§ PROBLEM STATEMENT: In the entries below, find each line with the word "category" and pull it out.

§ THE DATA:

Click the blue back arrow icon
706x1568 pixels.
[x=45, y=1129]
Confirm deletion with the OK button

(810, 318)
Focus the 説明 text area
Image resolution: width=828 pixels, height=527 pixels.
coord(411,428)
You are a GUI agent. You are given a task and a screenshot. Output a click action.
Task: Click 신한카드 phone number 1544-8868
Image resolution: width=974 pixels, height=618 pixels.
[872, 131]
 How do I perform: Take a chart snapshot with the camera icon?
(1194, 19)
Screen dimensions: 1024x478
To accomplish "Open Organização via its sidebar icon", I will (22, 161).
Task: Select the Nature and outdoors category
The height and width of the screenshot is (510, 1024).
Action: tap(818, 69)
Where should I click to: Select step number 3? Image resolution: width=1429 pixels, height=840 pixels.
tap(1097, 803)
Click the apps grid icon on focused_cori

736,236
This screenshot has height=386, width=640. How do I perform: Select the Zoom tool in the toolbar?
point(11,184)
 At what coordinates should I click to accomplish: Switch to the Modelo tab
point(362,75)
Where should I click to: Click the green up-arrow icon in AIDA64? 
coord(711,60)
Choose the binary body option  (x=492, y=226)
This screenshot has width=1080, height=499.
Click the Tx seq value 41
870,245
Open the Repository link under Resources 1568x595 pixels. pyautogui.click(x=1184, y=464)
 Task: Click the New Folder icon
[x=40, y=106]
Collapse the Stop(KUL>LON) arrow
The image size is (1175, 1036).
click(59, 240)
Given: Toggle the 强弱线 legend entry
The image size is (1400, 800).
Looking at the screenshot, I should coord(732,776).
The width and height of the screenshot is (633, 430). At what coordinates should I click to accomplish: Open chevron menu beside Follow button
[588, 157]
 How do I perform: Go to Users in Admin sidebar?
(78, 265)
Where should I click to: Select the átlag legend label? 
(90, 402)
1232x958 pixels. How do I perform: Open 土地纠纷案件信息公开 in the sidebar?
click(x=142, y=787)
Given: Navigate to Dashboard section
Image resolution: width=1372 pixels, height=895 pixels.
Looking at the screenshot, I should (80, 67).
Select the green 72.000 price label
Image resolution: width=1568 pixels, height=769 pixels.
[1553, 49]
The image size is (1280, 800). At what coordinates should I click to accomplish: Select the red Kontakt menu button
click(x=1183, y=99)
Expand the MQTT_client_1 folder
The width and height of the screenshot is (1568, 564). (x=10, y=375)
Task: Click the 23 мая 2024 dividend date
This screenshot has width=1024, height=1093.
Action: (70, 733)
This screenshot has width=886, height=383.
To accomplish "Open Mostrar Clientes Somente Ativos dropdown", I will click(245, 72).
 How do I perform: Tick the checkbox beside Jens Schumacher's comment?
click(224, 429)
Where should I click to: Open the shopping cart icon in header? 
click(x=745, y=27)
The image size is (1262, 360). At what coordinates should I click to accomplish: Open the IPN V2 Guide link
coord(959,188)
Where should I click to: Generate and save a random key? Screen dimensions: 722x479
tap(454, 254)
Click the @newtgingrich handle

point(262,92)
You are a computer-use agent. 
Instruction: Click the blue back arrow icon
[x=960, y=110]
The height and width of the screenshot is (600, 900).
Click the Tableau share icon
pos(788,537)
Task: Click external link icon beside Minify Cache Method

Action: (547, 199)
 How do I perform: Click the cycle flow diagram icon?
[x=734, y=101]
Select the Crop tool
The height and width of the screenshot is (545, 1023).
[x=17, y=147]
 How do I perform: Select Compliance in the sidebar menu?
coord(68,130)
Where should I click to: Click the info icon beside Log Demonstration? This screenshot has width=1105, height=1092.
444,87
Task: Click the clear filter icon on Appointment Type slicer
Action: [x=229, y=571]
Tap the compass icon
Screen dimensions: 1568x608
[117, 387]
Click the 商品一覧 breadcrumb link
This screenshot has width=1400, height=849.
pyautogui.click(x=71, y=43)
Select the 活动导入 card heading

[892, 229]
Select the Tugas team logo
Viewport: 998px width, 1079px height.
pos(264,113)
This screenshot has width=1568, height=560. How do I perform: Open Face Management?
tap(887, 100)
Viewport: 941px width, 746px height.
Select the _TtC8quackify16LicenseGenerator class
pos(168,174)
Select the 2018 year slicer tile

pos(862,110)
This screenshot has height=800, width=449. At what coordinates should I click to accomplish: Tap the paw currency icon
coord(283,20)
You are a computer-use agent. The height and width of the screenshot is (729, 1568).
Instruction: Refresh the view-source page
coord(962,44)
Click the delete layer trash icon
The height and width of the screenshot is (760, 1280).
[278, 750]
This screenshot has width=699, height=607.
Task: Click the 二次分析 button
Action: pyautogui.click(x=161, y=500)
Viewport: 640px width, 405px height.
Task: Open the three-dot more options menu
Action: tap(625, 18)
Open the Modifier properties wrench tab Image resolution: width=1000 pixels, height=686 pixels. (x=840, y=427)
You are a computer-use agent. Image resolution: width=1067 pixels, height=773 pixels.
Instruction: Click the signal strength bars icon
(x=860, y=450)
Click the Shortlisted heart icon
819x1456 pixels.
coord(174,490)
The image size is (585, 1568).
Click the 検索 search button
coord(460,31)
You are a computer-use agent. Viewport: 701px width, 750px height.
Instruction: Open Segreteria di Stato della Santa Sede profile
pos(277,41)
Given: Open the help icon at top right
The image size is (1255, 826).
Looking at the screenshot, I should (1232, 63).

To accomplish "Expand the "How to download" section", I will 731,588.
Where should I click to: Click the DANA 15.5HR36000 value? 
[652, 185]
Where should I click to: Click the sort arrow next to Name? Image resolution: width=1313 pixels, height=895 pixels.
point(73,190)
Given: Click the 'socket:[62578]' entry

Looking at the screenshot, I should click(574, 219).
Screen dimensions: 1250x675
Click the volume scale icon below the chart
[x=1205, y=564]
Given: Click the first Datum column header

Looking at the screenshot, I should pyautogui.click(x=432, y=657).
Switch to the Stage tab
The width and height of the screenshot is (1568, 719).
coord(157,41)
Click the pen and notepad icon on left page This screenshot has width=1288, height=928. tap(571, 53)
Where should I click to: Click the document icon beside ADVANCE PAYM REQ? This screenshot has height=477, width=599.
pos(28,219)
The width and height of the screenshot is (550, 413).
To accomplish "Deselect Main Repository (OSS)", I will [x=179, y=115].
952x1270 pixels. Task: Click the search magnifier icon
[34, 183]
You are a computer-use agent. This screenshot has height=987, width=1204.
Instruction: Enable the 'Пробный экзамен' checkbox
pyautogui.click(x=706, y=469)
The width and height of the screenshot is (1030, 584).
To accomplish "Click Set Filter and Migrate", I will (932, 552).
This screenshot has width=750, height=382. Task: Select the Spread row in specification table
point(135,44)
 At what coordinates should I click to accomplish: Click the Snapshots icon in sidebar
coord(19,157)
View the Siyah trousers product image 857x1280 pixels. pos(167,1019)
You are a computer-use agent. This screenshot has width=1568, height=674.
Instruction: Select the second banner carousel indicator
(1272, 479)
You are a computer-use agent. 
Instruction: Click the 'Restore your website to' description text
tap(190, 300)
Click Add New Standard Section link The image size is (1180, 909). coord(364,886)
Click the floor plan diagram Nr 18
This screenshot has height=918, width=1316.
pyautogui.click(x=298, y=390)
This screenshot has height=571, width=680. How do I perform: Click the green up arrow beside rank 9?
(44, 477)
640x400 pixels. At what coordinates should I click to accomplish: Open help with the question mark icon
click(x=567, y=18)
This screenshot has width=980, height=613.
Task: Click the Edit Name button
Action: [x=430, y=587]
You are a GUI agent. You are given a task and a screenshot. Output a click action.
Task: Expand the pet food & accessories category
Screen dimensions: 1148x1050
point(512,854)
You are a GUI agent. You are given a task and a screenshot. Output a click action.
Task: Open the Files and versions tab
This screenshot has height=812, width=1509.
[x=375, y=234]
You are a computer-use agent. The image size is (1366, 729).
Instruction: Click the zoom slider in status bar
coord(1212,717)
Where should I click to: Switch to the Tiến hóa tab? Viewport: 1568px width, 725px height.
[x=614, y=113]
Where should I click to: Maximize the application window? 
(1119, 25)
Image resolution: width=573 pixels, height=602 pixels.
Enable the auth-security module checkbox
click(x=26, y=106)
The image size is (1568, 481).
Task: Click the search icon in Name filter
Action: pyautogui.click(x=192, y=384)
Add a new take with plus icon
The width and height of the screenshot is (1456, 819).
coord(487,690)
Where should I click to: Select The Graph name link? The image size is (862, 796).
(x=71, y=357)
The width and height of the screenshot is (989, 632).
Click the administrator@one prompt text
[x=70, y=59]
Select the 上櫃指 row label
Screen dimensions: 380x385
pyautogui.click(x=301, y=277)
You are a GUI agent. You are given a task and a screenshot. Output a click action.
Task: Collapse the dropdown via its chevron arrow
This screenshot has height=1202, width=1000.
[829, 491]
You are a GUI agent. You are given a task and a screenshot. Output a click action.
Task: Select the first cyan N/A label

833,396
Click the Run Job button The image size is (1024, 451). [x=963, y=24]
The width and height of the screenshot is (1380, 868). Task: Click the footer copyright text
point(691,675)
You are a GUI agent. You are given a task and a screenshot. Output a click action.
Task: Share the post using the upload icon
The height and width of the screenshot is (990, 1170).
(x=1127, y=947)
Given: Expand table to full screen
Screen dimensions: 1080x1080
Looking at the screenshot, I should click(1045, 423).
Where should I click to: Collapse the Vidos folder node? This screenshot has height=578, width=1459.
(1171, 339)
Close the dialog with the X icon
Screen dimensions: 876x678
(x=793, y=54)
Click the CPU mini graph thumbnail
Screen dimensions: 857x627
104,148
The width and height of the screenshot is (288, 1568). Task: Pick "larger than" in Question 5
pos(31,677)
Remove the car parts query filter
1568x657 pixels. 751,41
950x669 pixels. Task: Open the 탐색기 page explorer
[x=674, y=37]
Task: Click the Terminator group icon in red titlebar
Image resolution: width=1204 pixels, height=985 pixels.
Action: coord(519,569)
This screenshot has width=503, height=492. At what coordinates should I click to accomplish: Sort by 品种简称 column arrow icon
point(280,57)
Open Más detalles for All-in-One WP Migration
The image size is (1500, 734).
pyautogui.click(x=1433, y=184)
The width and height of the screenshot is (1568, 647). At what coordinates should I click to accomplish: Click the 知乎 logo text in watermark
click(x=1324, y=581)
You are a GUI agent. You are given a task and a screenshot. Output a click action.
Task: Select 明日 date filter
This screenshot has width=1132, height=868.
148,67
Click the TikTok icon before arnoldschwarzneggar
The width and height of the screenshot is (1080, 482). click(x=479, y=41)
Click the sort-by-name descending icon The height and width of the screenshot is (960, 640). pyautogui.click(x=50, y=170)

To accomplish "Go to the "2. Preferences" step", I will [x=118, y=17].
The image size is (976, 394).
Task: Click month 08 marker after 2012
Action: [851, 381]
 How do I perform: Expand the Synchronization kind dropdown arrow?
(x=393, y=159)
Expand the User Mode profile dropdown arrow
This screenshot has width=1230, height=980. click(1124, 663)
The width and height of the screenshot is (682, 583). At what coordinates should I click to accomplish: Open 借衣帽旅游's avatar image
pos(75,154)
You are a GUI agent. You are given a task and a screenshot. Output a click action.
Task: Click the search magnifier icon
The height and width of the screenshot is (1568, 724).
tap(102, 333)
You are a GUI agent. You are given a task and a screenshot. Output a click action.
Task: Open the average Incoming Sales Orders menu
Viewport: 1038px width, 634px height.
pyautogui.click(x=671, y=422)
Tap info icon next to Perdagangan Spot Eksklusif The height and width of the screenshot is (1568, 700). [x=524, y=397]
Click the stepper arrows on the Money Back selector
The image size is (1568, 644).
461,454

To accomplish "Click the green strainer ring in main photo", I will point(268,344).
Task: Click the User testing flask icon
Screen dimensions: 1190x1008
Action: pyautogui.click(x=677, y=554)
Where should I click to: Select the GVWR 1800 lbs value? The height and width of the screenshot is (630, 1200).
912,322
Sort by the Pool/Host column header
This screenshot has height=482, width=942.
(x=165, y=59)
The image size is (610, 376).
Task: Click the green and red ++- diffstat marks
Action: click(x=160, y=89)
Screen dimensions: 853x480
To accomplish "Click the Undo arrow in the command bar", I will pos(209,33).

§ ANSWER SECTION:
Task: Select the Nature and outdoors category
Task: Expand the pet food & accessories category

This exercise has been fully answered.